EXERCISE: Rewrite the lines from the one containing "The height and" through the final line, keeping the requests and increasing every coordinate in the answers by 52. Omit the pictures.
-- Start PROVIDED DATA --
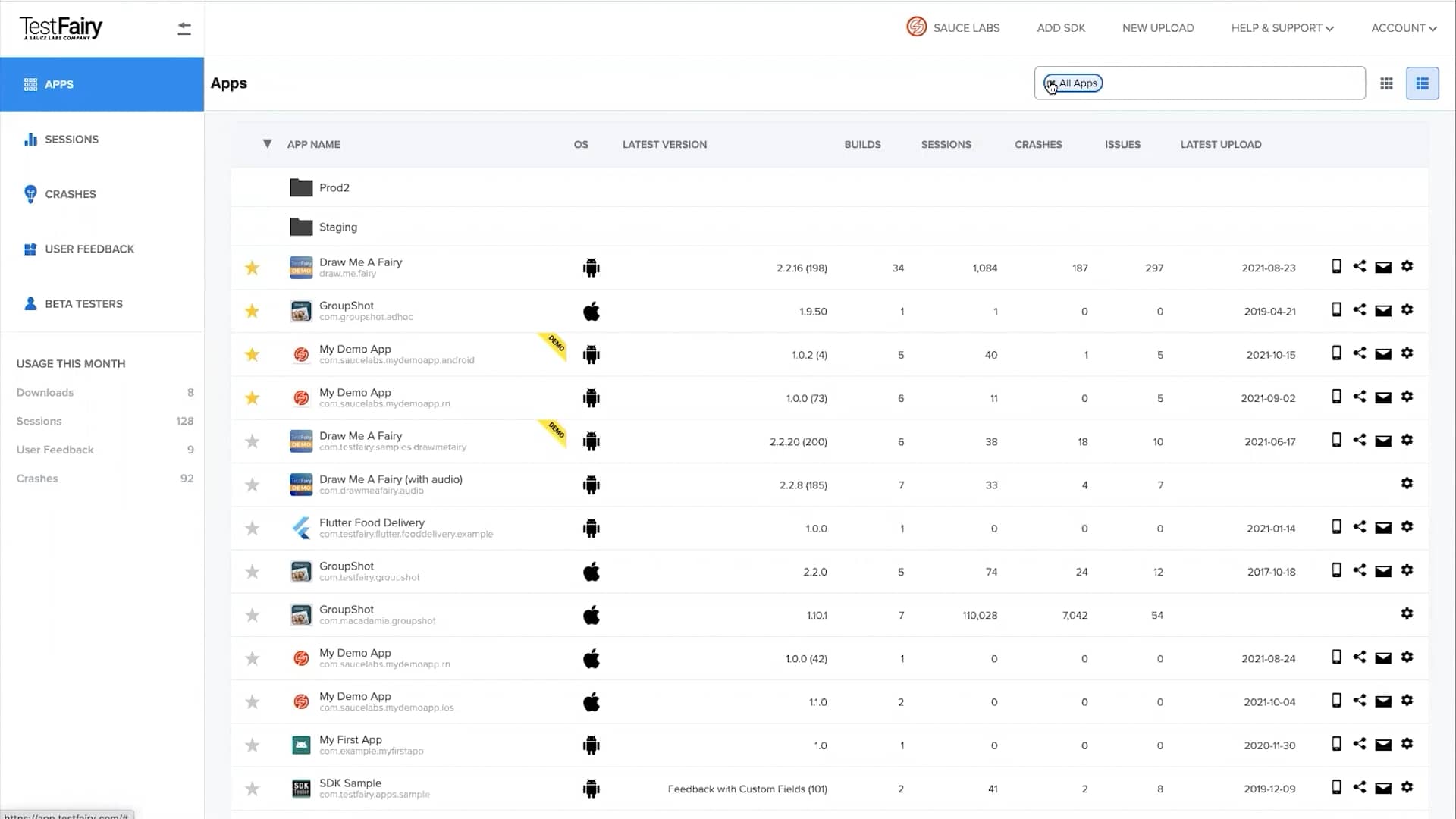This screenshot has height=819, width=1456.
Task: Collapse the sidebar using the arrow icon
Action: pyautogui.click(x=184, y=27)
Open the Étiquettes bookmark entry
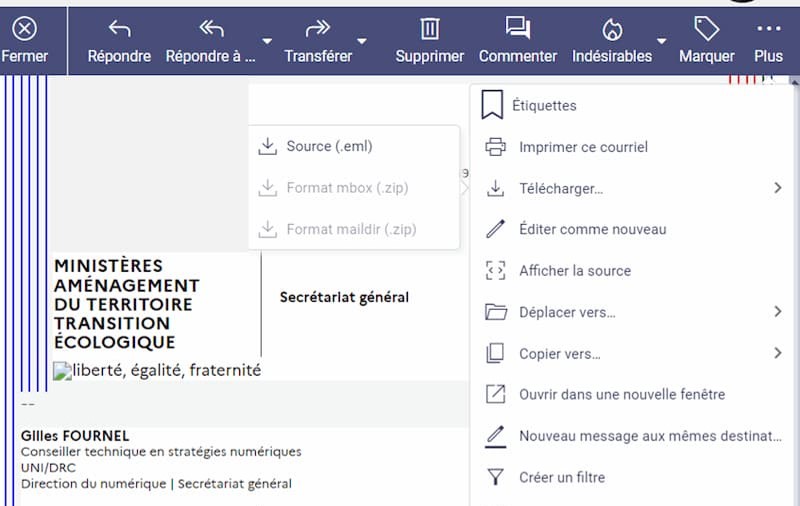The image size is (800, 506). pos(543,105)

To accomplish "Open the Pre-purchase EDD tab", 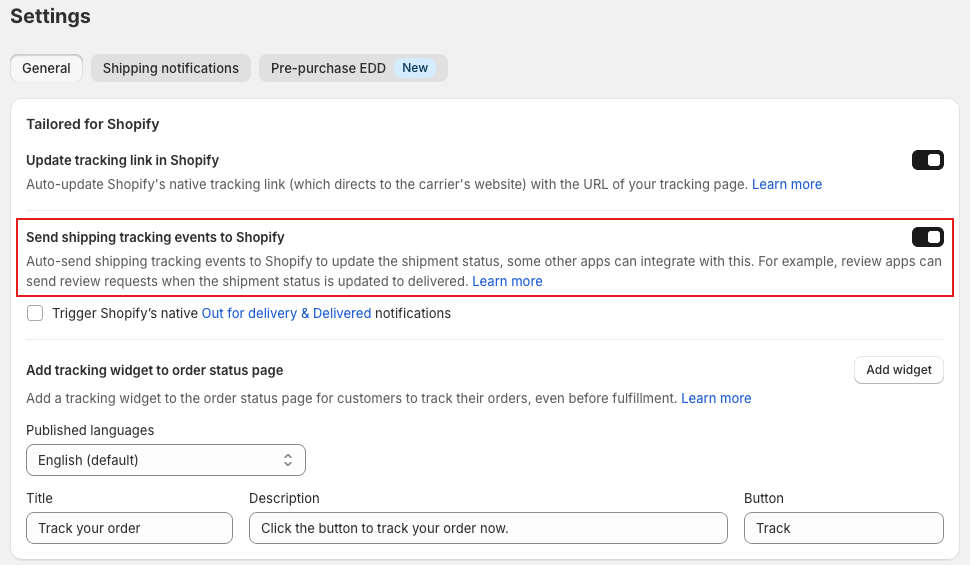I will tap(353, 68).
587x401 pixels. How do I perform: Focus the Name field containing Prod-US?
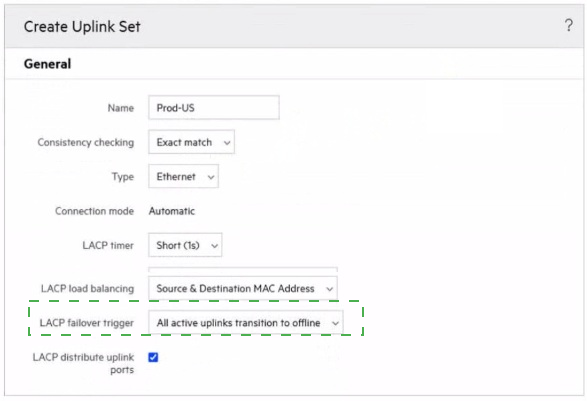(x=214, y=108)
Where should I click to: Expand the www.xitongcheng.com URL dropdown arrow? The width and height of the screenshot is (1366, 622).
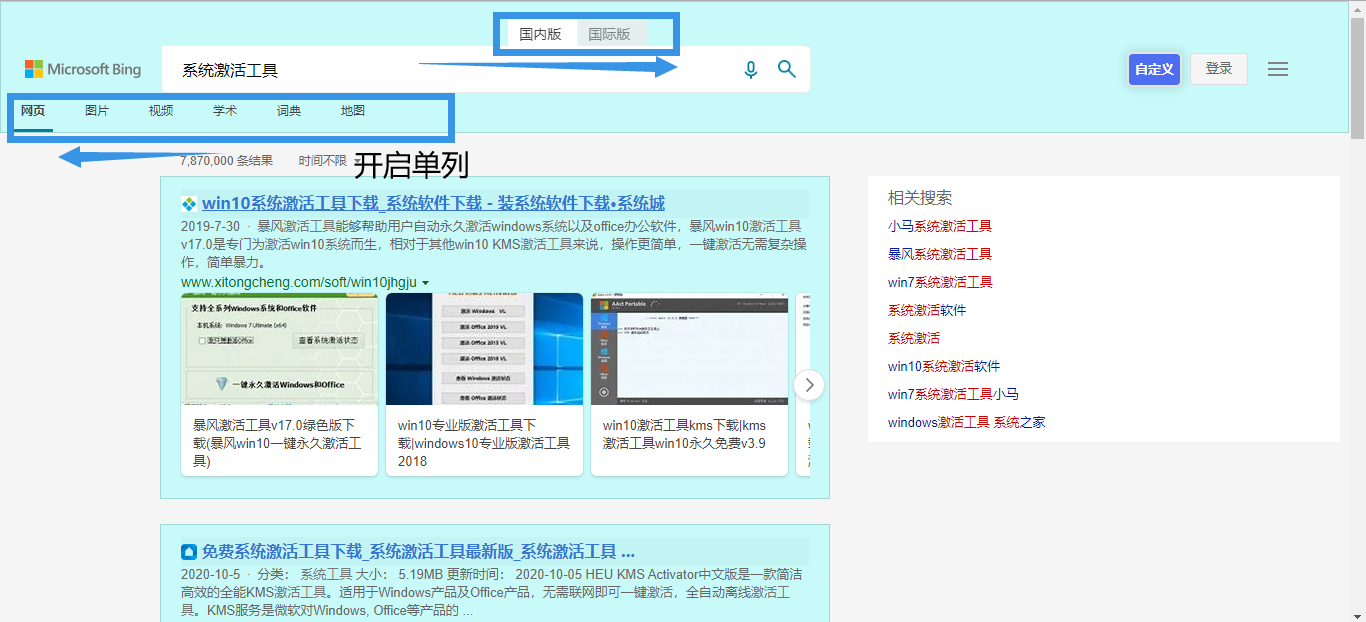427,282
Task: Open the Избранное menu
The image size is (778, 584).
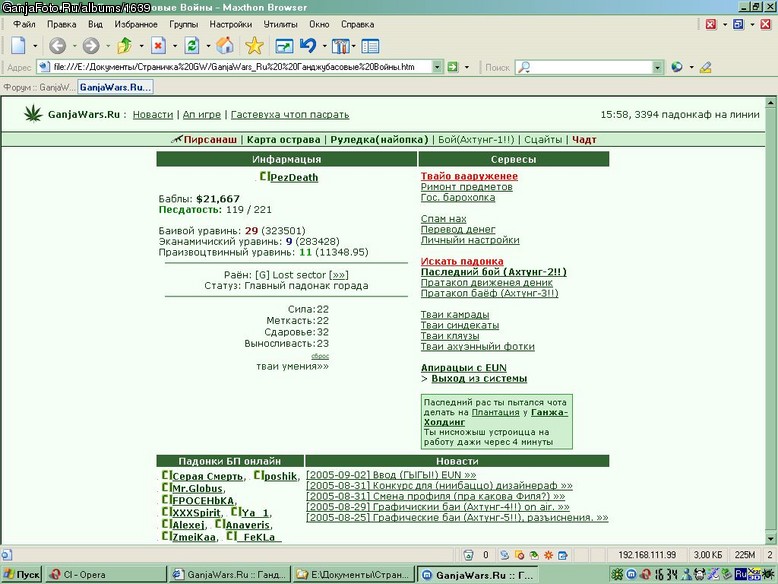Action: 136,24
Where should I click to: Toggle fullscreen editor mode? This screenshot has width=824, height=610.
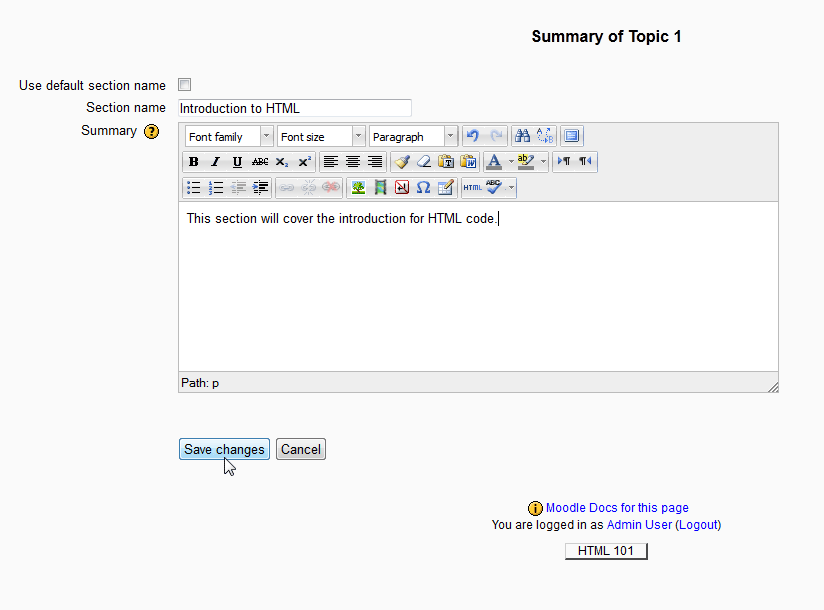[571, 136]

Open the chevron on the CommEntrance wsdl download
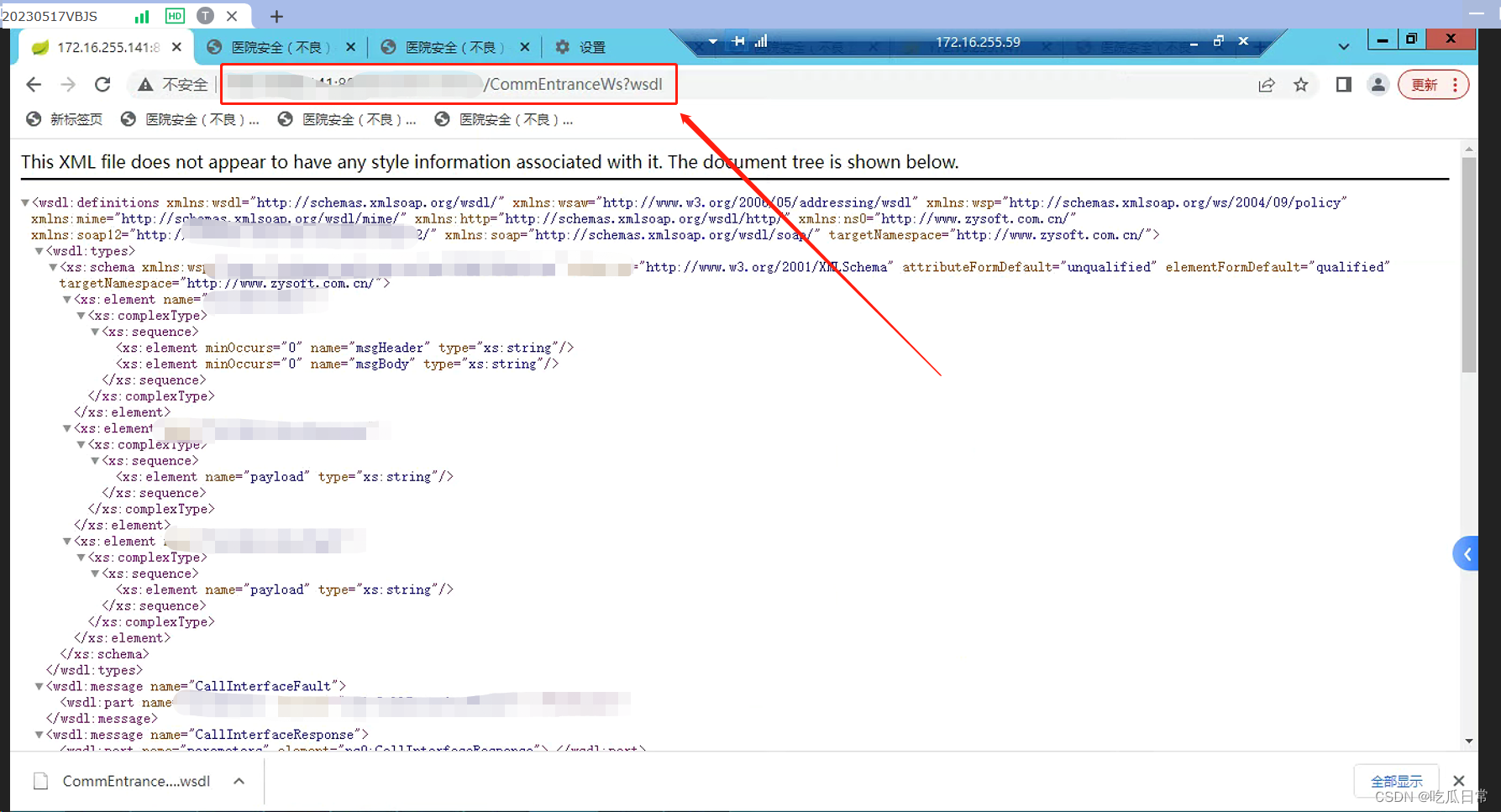point(239,781)
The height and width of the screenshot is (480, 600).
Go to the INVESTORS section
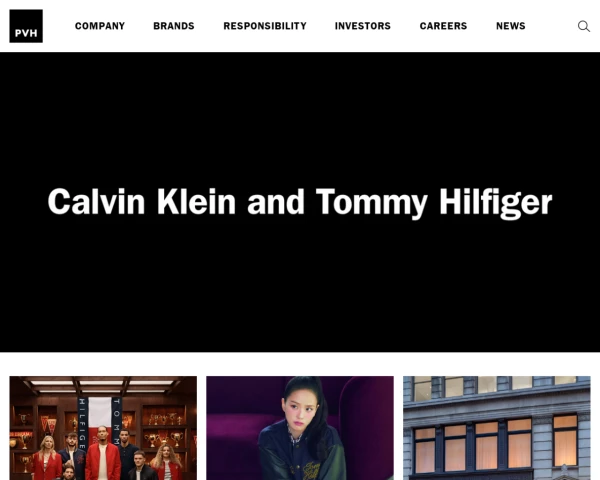(363, 26)
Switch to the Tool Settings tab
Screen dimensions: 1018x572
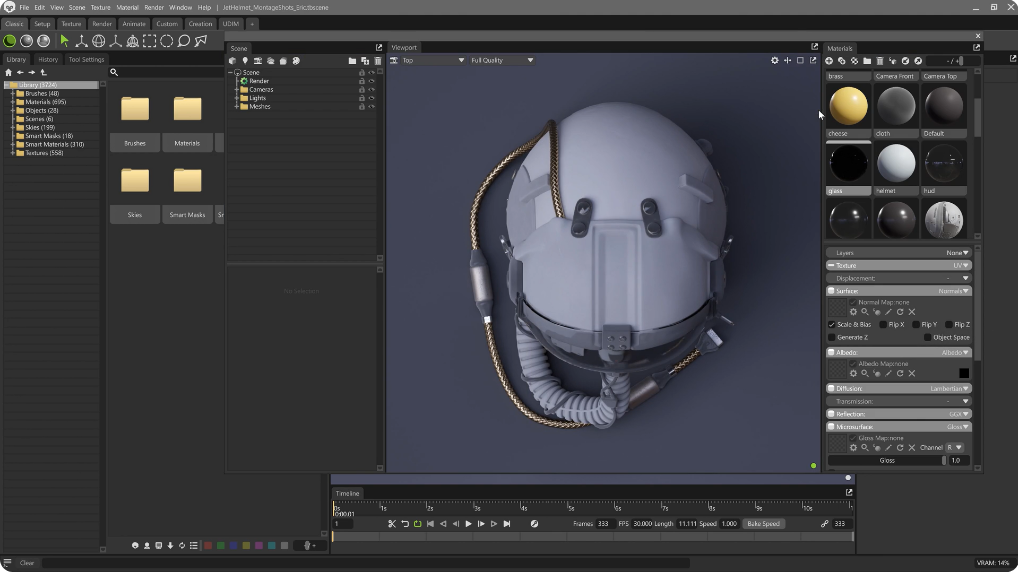[86, 59]
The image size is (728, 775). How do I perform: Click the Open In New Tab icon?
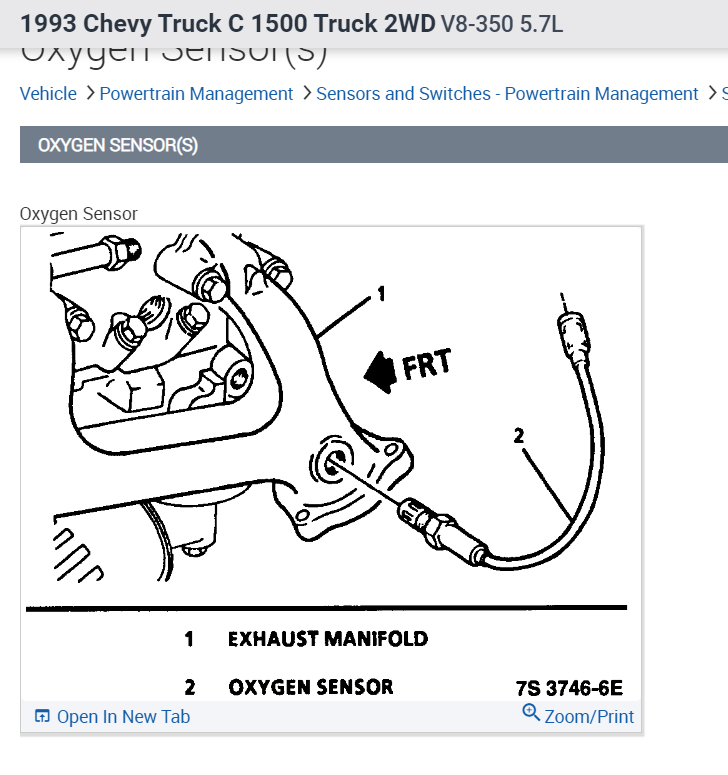tap(42, 716)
-- End PROVIDED DATA --
RESULT:
The height and width of the screenshot is (480, 600).
Go to the INVESTORS section
(415, 78)
Switch to the Tool Settings tab
Screen dimensions: 1018x572
[138, 111]
The image size is (728, 775). How do I perform: Click the Open In New Tab icon?
tap(94, 768)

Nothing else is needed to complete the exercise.